Why are the Bantry results so out of step with the national figures? Is it simply the case that fewer people were surveyed there than at other shows, small samples being all too capable of producing extreme or unusual results? Or is something more significant at work? After all, why would an area that has apparently seen a drastic reduction in religious services be far less willing than anywhere else in Ireland to back a change that might, we are so often told, stem the decline of Ireland’s clergy? Might it be the case that a dramatic reduction in services has forced clergy in the area to do a better job of explaining Church teaching in this area than so often takes place?

Whatever the reason, more research is definitely needed.

While not without value, surveys like these, at least as initially reported, can be highly frustrating: devoid of raw data, exact questions, and tables, it’s hard to look at claims that 80% of farm-dwelling adults believe there should be women priests without wondering how many of the 80% are regular Massgoers.

Opinions

That’s not to doubt the data, merely to say that the data on religious opinions would be more useful if categorised not merely by age and farming type – tillage, dairy, livestock, or others – but by religious life. How many of those surveyed have been exposed to serious catechesis on the contentious issues at any point? How many could explain why the Church teaches what it does? It is, after all, very easy to say one rejects the Church’s teaching, but often rather more difficult to explain the reasons for that teaching.

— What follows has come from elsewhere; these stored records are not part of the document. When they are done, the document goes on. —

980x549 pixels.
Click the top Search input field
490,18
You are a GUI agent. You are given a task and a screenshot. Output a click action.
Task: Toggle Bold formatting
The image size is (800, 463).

Categorisation by age, for all that, is interesting, and points to another feature of the modern Church in the West, which is that if religious practice is lower among young Catholics than older ones, so a tendency to think with the mind of the Church is higher, even if nowhere near as high as the Church might like.

This survey fits this picture if we consider the issue of women priests as a bellwether: while just 45% of under 35s attend Mass weekly as compared to 84% of those between the ages of 55 and 64, the age demographic least likely to support women priests is the former group, at 70%, while the group most likely to support the idea, at 87%, is the latter. It would be very interesting to know the percentage of younger Massgoers would back this.

Commenting in the Examiner, Fr McDonagh says “The vast majority of priests are over 64 years of age. How do we minister to teenage boys and girls?”

It’s a fair question, but I suspect the best answers might not be what he’d expect.